# [TASK REQUIREMENTS]
Reproduce verbatim the part of the Mitsuo Nakamura biography between "He obtained his" and "funded his fieldwork.", inclusive.

━━━━━ PROVIDED PASSAGE

Mitsuo Nakamura is a cultural anthropologist and Professor
Emeritus of Anthropology at Chiba University, specializing in the study of
Islamic social movements in Indonesia. He was born in 1933 to a Japanese
Christian family living in Manchuria, which was then part of the Japanese
empire. Two years after the end of the war, he and his family returned to Japan.
During his high school and college years, he was actively engaged in the left-wing
student movement protesting against the threat of nuclear war and the imperialistic
resurgence of Japan.
He obtained his higher education from
the University of Tokyo; a Bachelor’s degree in Western philosophy (1960), and then
switching his major to cultural anthropology and receiving a Master’s degree
(1965) from the same university. He continued his graduate studies in
anthropology at Cornell University in the USA on a Fulbright scholarship, and
obtained a Ph.D. (1976) on the basis of field observation on the Muhammadiyah
movement in Kotagede, Yogyakarta. The Carnegie Foundation funded his fieldwork.
His PhD work on this modernist Muslim social movement was one of the earliest
in the Western scholarship that witnessed and predicted the rising tide of
Islamization in Indonesia.
During a brief stay at the
University of Adelaide as a senior teaching fellow (1974-75), where he worked on
his dissertation for completion, he was requested by Professor Selo Soemardjan
of the University of Indonesia (UI) to join the Social Science Research
Training Program (PLPIIS) as a research associate for its Jakarta station,
which was attached to the Faculty of Social Sciences (FIS) at UI. The Canadian
International Development Research Centre (IDRC) financially supported his
position at PLPIIS.
After working for the PLPIIS at
UI in Jakarta for two years (1976-77), he moved back to Australia as a visiting
research fellow at the Research School of Pacific Studies, Australian National
University (ANU), (1978-80), supported by a fund from the Toyota Foundation. He
then met Professor William Graham of Harvard University who came to attend an
international conference held at ANU, commemorating the beginning of the 15th
century in the Islamic calendar. Professor Graham introduced him to join
Harvard’s Center for the Study of World Religions as a visiting scholar,
1981-82.

━━━━━━━━━━
━━━━━ GIVEN INFORMATION

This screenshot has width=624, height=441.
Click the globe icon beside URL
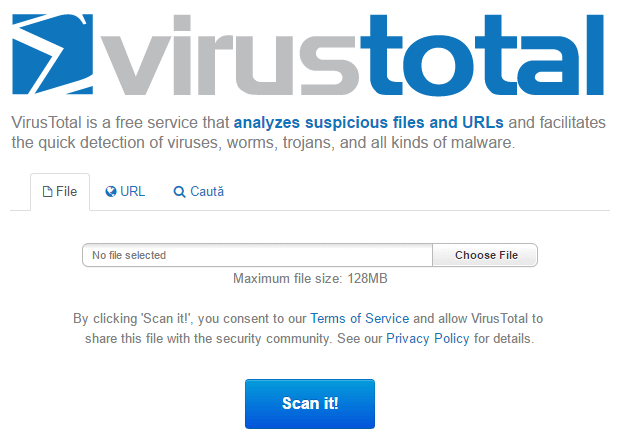(111, 192)
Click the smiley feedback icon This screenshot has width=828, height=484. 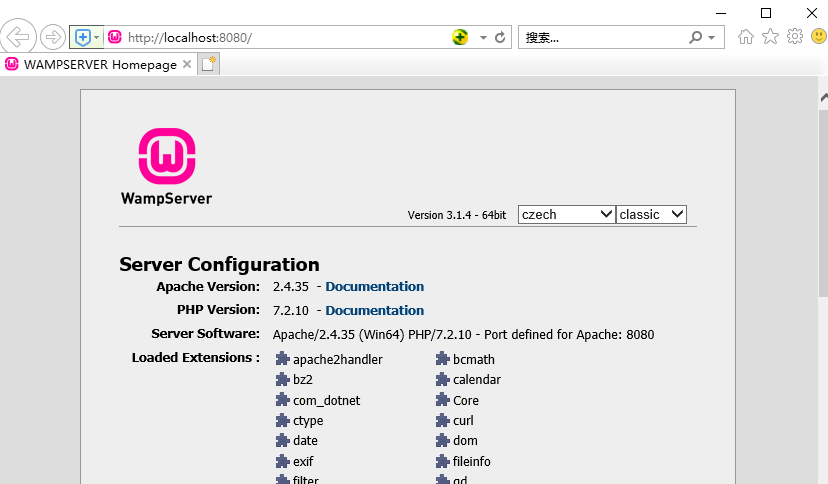[x=818, y=37]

━━━━━━━━━━

# [IN RESPONSE]
He obtained his higher education from
the University of Tokyo; a Bachelor’s degree in Western philosophy (1960), and then
switching his major to cultural anthropology and receiving a Master’s degree
(1965) from the same university. He continued his graduate studies in
anthropology at Cornell University in the USA on a Fulbright scholarship, and
obtained a Ph.D. (1976) on the basis of field observation on the Muhammadiyah
movement in Kotagede, Yogyakarta. The Carnegie Foundation funded his fieldwork.